BEGIN Dataset content
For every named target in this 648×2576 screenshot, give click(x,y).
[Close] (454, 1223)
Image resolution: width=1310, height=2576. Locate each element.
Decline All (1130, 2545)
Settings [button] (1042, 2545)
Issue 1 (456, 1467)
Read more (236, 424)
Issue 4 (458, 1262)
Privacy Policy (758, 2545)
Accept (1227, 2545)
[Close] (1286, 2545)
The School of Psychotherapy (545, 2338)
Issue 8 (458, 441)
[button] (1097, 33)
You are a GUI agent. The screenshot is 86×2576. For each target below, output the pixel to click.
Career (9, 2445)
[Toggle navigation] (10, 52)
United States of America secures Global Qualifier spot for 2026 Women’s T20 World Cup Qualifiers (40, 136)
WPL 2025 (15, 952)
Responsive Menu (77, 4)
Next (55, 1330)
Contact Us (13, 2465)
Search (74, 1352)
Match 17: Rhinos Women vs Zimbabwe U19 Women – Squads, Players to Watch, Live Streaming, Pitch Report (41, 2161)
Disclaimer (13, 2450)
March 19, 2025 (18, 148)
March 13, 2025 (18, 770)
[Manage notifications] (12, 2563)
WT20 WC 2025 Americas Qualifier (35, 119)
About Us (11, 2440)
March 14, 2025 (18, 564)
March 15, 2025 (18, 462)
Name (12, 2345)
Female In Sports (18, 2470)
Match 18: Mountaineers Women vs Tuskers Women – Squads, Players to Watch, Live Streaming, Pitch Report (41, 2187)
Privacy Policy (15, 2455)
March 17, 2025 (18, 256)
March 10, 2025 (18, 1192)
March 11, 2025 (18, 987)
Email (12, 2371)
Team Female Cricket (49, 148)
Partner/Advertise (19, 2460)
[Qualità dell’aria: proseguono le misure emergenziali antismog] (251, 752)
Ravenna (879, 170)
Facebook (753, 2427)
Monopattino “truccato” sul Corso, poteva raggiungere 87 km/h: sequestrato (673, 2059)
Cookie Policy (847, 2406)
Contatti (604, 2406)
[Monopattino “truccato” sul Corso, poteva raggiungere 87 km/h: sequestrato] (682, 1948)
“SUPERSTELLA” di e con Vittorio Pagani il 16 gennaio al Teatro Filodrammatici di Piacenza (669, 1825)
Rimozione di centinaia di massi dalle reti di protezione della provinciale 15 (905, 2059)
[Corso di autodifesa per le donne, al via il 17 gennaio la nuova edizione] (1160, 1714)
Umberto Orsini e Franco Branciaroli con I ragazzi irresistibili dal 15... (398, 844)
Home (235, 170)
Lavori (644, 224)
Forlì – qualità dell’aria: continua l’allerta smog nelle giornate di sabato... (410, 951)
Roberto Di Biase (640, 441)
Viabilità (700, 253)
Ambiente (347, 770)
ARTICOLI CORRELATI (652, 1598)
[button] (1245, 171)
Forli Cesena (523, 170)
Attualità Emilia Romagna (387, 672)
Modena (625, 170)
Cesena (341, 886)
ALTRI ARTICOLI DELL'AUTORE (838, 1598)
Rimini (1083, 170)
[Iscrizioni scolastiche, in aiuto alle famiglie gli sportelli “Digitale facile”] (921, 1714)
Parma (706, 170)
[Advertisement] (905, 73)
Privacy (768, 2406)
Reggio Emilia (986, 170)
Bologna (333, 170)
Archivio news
END Dataset content
Directions for this task: Could you say how many lines in the data above contain "Monopattino"? Reply with the number alone.

Task answer: 2